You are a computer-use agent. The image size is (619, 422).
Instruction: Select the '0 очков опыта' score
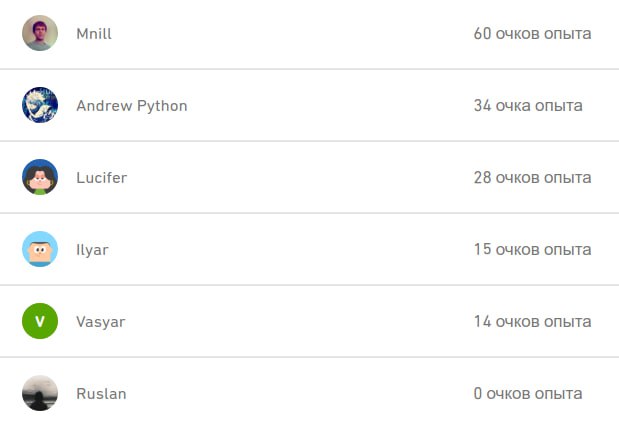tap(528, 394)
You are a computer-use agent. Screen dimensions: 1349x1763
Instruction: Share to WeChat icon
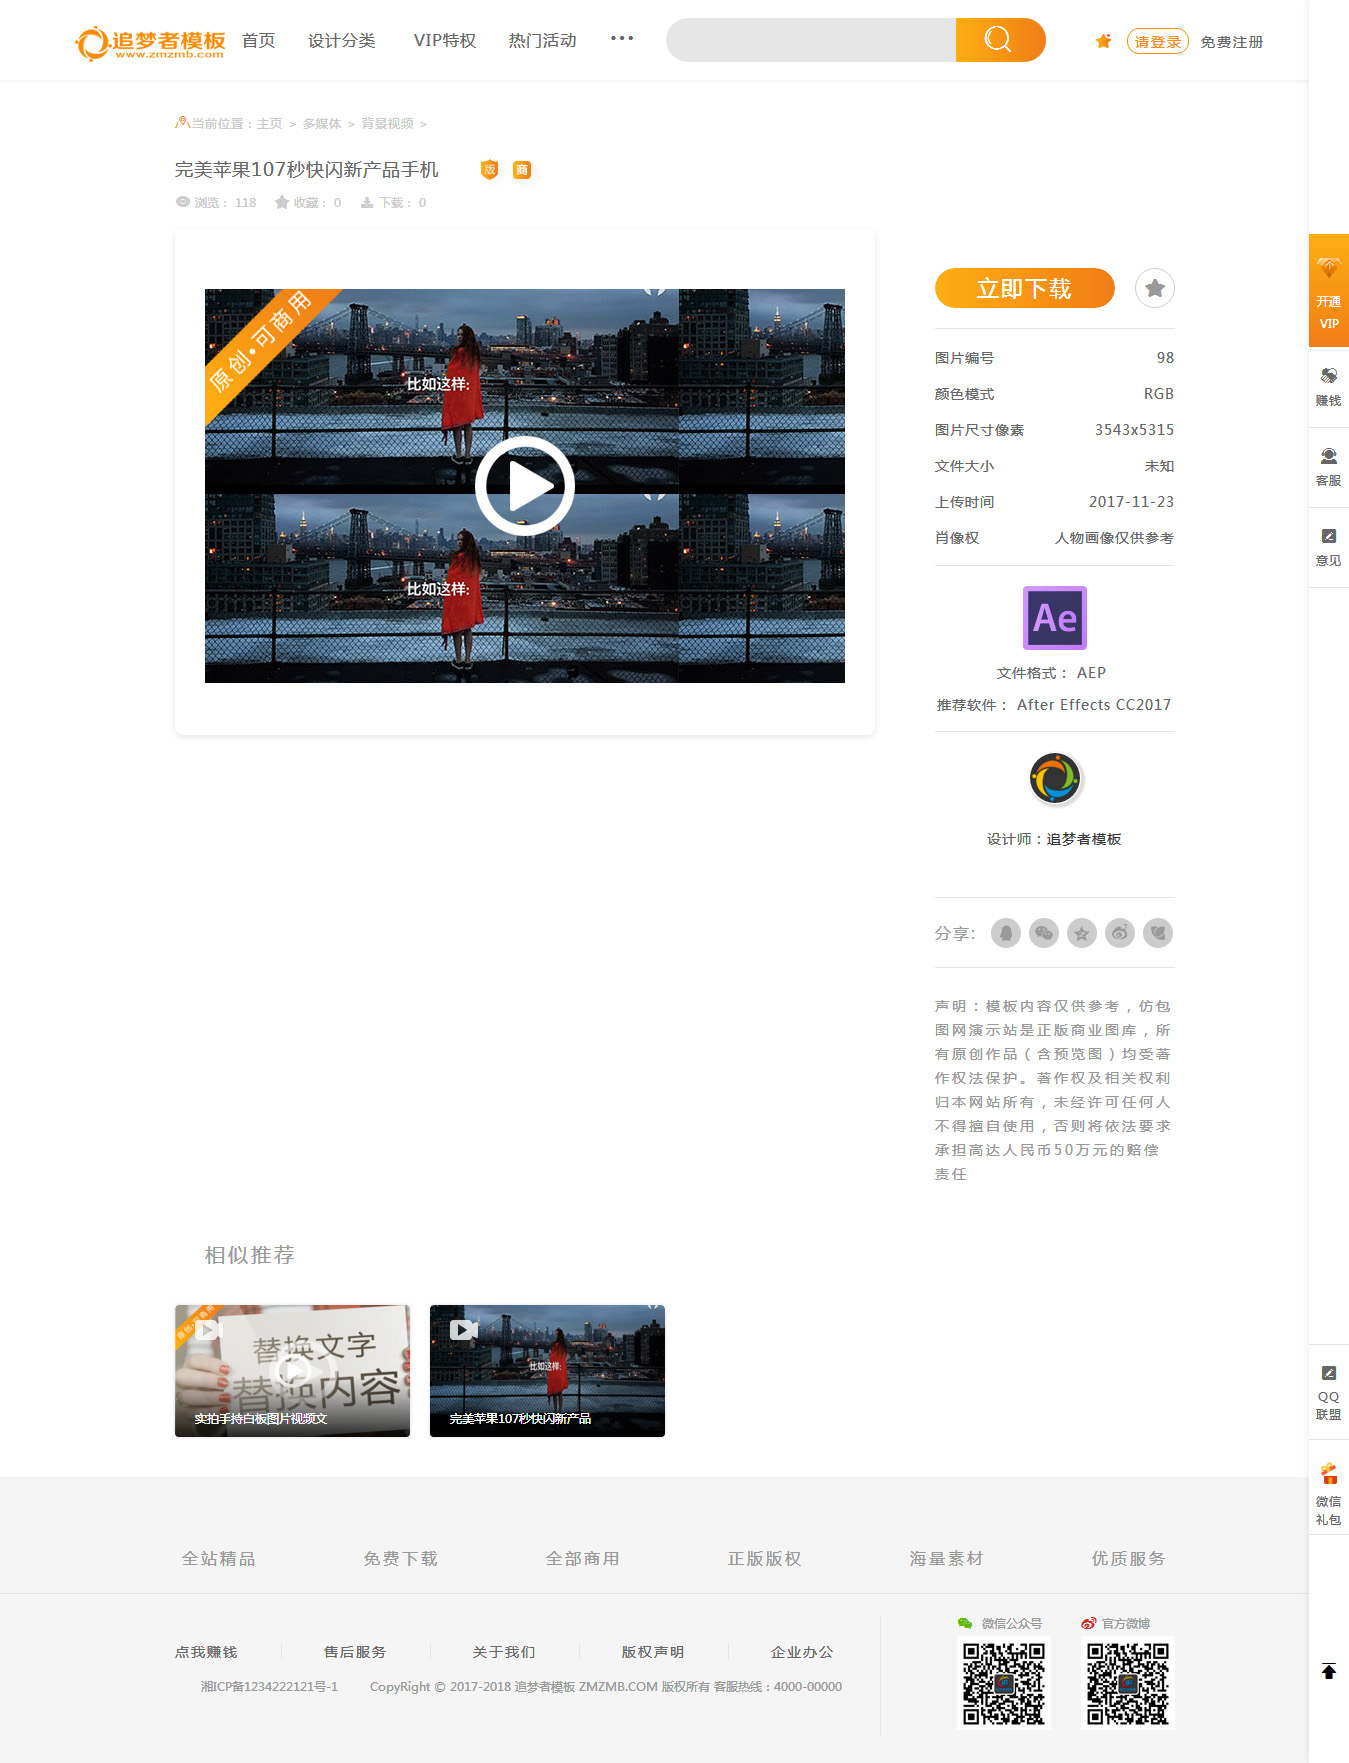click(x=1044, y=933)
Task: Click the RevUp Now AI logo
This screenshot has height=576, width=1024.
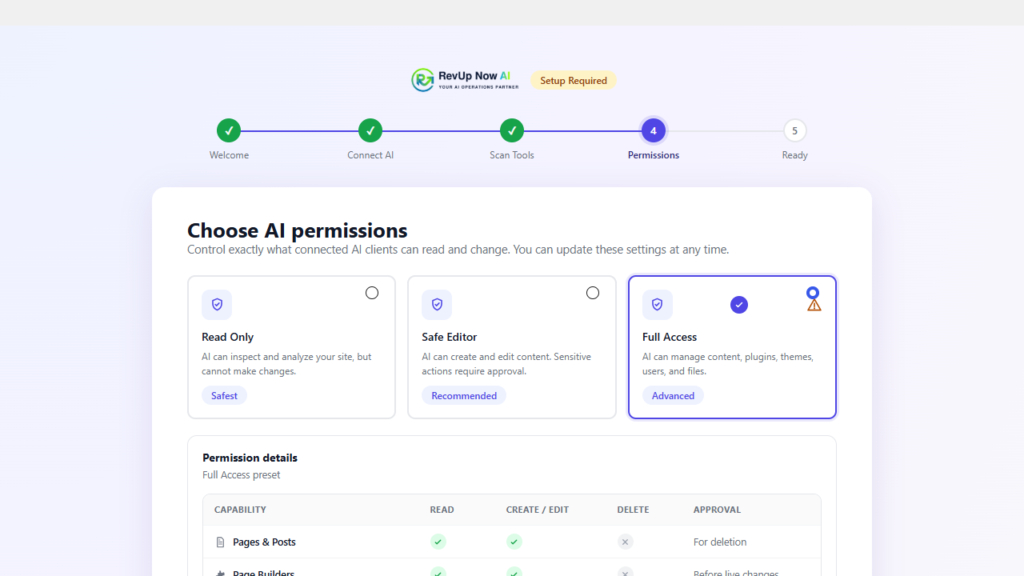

__________

The records above must be repeated in full and exactly, but without any of the pictures.

You are a computer-use agent. The image size is (619, 422).
Instruction: Select the '0 очков опыта' score
tap(528, 394)
You are a computer-use agent. Screen dimensions: 1349x1763
Instruction: Share to WeChat icon
click(x=1044, y=933)
Task: Click the RevUp Now AI logo
This screenshot has height=576, width=1024.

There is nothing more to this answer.